Porque eu decidi criar a Lyra

Criar momentos que ficam

A LYRA não nasceu de um plano.

Ela nasceu de algo que foi crescendo dentro de mim, aos poucos, quase sem eu perceber.

Me chamo Lara Nardy, tenho 33 anos.
Sou uma potiguar apaixonada pelo Nordeste, morando em São Paulo.
Canceriana, e, como boa canceriana, intensa em tudo que eu sinto e faço. ❤️

Sempre tive uma conexão muito forte com cheiros.
Uma sensação de que os momentos mais importantes da vida deveriam ser marcados por eles.

Isso virou um ritual meu.

Toda vez que eu viajava, escolhia um perfume específico para aquela viagem.
E usava ele durante todos aqueles dias.

Nova York tem um cheiro.
Espanha tem outro.
Jericoacoara também.

Cada lugar ficou guardado de um jeito que não depende de foto.
Mas de memória sensorial.

Até hoje, quando sinto aquele aroma…
Eu volto.

Para aquele momento.
Para aquela versão minha.
Para aquele sentimento.

Foi assim que eu entendi que a memória não vive só no que a gente vê.
Ela vive no que a gente sente.

E, principalmente, no que a gente cheira.

Ao mesmo tempo, sempre existiu em mim uma veia criativa muito forte.
A música e o design, pra mim, são quase uma religião.
São o que me conectam comigo mesma.

Com o meu ritmo.
Com o meu sentir.

E, junto disso, sempre tive um olhar muito atento para os espaços.
Para arquitetura, decoração…
Para a forma como um ambiente pode acolher, ou não.

A LYRA nasce desse encontro.

Entre tudo aquilo que eu sinto, tudo aquilo que eu crio…
E tudo aquilo que eu acredito.

Ela começou como algo muito pessoal.
Um desejo de trazer mais intenção para o dia a dia.

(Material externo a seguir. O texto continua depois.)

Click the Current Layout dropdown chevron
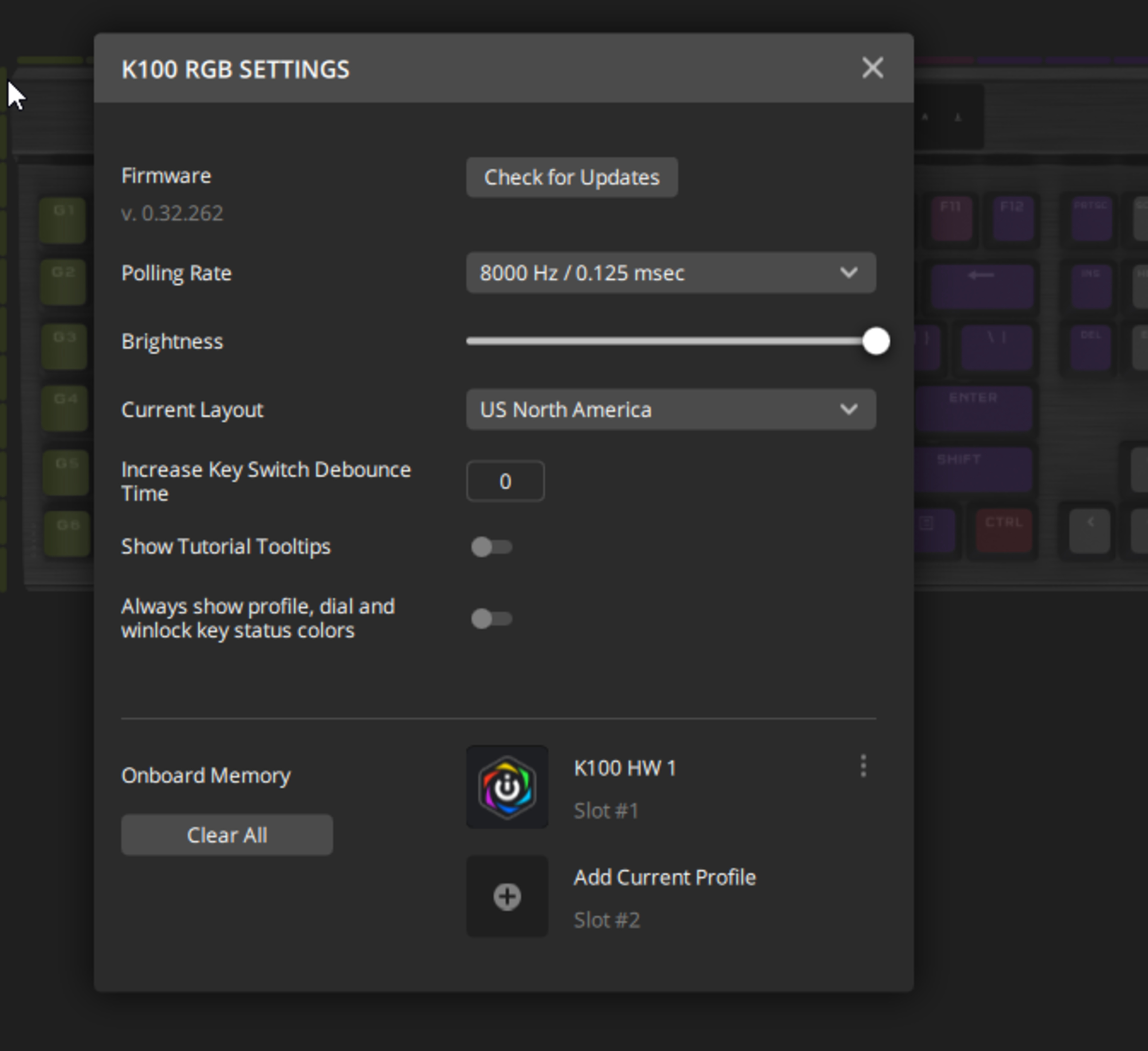1148x1051 pixels. coord(848,409)
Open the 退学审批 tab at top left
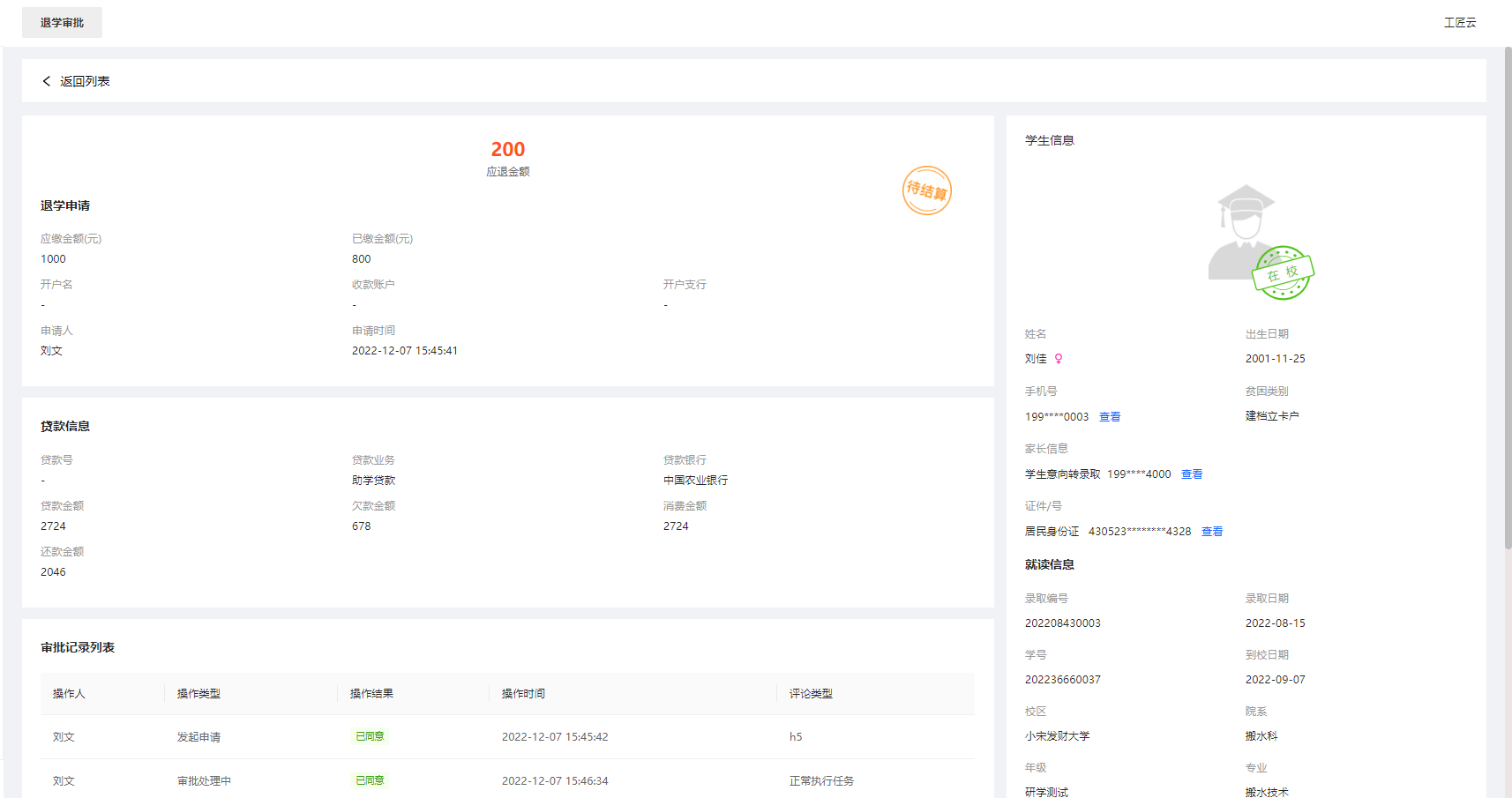This screenshot has width=1512, height=798. point(61,22)
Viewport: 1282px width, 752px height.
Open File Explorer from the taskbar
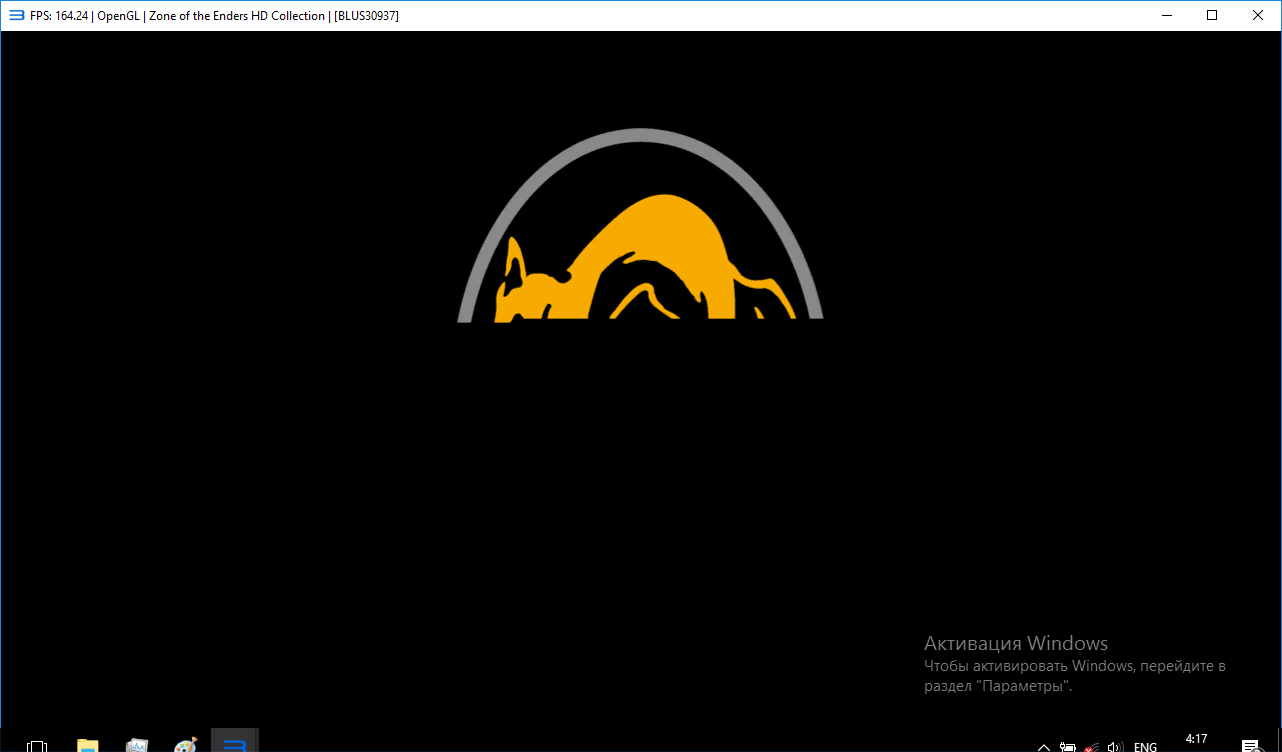point(88,745)
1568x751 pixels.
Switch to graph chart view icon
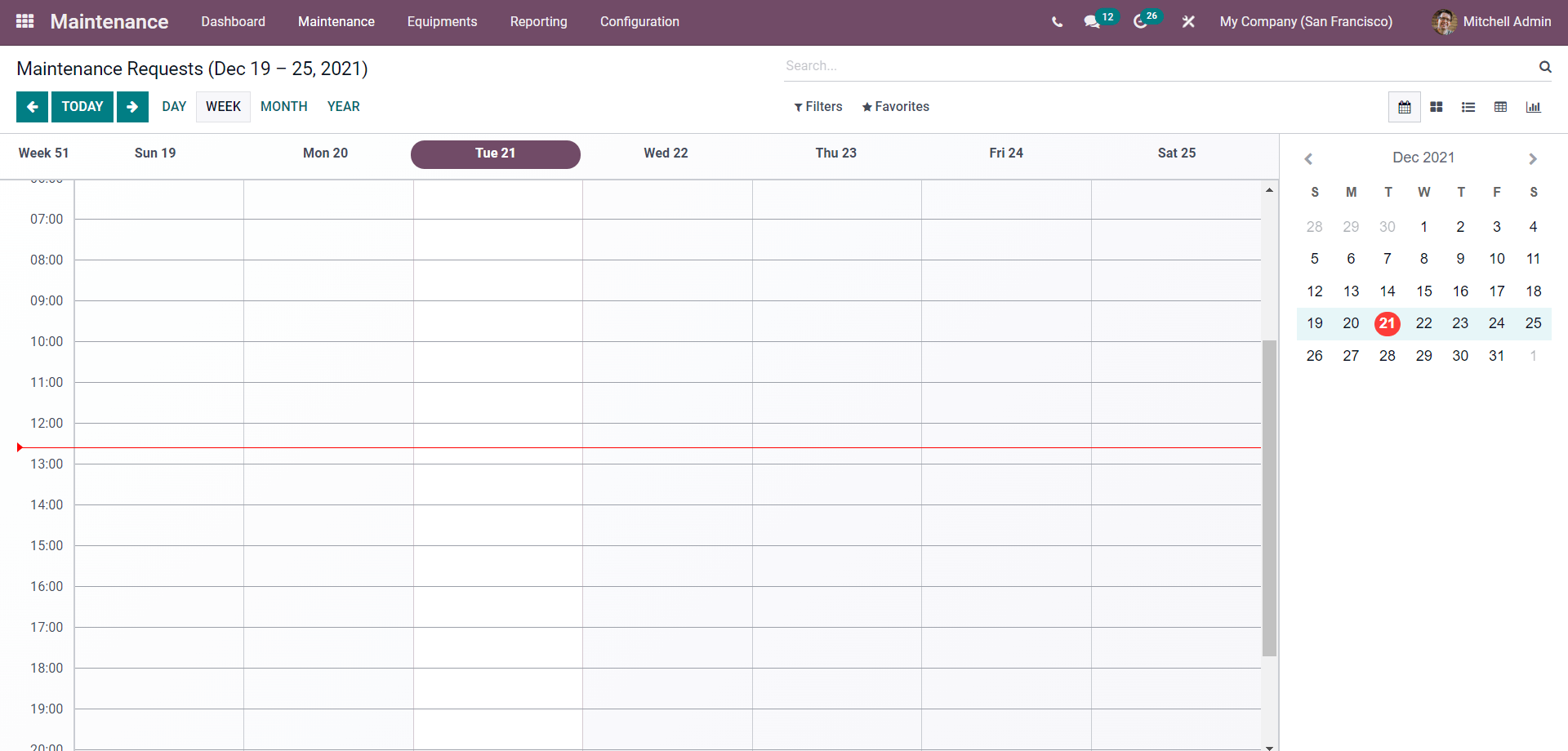(x=1533, y=107)
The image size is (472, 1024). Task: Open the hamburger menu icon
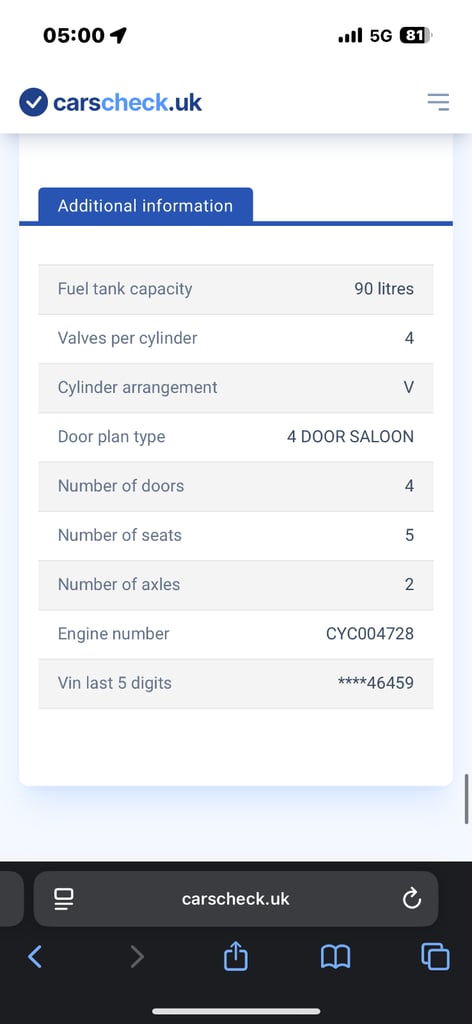point(438,101)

Porque, no meio de tanta pressa, a gente esqueceu de uma coisa simples:

Estar presente.

Viver o agora.

De verdade.

As velas vieram como esse gesto.

Pequeno, silencioso…
Mas transformador.

A luz muda.
O clima muda.
O tempo desacelera.

E, por alguns instantes, você volta para si.

A LYRA não é sobre velas.

É sobre presença.
Sobre pausa.
Sobre criar momentos que não passam despercebidos.